Выйдя из дома, он пересекал парк, садился в подземку и, доехав до Нижнего Манхэттена, выходил на Четырнадцатой улице, откуда пешком добирался до Нью‑Йоркского университета; ему нравились эти ежедневные прогулки, хоть он и замечал, что ходит уже не так быстро, как молодые люди, проталкивающиеся мимо с пакетами еды, или с колясками с двумя детьми, или с наушниками в ушах, ковриками для йоги за спиной и в лайкровых колготках. Вильям радовался, что и сам много кого может обогнать – старика на ходунках, или женщину с тростью, или даже своего ровесника, шагающего медленнее него, – и благодаря этому чувствовал себя здоровым, и живым, и почти неуязвимым в мире постоянного движения. Он гордился тем, что проходит больше десяти тысяч шагов в день.
Вильям чувствовал себя (почти) неуязвимым, вот что я пытаюсь сказать.
Иногда во время этих прогулок он думал: господи, я ведь мог бы оказаться на месте того мужчины – дремал бы в инвалидном кресле под утренним солнцем Центрального парка, голова склонилась на грудь, рядом, на скамейке, печатает что‑то в телефоне сиделка; или на месте вот этого – с неровной походкой, скрюченной после инсульта рукой; но потом Вильям думал: нет, я не на их месте.

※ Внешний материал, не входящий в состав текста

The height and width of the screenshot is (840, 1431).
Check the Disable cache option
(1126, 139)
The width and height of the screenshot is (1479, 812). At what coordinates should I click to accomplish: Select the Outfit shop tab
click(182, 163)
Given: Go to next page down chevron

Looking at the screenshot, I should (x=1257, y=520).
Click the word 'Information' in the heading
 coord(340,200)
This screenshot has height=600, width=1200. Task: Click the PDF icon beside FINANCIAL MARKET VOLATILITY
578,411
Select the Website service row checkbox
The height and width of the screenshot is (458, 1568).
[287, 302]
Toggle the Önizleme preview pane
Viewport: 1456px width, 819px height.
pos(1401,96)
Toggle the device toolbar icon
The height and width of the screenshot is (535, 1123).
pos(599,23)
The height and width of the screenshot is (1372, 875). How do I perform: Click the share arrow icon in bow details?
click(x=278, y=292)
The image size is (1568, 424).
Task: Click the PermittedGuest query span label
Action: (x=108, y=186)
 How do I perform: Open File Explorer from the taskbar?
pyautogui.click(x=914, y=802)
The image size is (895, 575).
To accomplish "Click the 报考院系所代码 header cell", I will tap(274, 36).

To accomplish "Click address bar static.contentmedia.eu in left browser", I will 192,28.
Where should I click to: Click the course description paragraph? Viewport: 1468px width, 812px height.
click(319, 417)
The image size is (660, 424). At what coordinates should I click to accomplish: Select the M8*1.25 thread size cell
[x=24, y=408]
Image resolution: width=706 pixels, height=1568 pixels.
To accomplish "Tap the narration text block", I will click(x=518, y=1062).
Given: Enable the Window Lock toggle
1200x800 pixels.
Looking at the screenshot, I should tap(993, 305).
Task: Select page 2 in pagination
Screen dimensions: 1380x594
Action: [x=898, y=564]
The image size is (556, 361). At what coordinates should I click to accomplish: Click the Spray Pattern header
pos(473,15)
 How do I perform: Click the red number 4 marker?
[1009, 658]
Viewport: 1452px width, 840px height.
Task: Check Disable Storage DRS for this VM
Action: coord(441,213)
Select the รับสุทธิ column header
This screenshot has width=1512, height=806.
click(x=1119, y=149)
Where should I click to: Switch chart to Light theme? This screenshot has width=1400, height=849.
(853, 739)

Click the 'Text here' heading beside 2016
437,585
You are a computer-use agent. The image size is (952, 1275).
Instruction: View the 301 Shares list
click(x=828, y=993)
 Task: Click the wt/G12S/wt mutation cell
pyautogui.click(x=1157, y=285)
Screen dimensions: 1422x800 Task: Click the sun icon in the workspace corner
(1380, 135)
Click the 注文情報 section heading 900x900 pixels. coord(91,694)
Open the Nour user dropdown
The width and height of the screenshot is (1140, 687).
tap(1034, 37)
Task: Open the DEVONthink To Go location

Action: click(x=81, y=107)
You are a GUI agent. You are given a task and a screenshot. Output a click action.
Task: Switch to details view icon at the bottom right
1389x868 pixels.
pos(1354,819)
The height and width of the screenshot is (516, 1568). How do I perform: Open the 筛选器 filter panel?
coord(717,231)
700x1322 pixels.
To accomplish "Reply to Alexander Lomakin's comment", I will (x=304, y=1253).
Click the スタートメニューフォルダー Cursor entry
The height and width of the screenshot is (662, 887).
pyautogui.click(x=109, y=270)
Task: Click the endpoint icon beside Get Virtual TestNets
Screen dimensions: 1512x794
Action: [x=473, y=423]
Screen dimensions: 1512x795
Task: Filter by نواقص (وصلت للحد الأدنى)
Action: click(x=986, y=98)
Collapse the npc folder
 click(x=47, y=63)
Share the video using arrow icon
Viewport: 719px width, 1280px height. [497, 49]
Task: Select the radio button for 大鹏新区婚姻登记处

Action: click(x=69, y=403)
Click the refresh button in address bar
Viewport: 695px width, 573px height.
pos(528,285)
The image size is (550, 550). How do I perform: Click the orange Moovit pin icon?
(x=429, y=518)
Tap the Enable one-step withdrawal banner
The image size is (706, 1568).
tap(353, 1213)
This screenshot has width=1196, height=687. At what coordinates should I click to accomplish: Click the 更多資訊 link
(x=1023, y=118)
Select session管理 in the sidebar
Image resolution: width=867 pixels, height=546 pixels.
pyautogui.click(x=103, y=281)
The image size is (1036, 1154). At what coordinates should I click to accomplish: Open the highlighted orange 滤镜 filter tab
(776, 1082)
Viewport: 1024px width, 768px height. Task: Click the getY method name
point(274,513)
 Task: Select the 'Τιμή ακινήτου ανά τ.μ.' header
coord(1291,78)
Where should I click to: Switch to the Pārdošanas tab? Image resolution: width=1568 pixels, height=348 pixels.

И он не был на их месте. Он был, как я уже сказала, высоким мужчиной, который с годами не набрал лишнего веса (разве что обзавелся маленьким брюшком, под одеждой почти незаметным), чьи волосы, теперь уже белые, не поредели, и он был… Вильямом. И у него была жена, третья по счету, на двадцать два года моложе его. И это не пустяки.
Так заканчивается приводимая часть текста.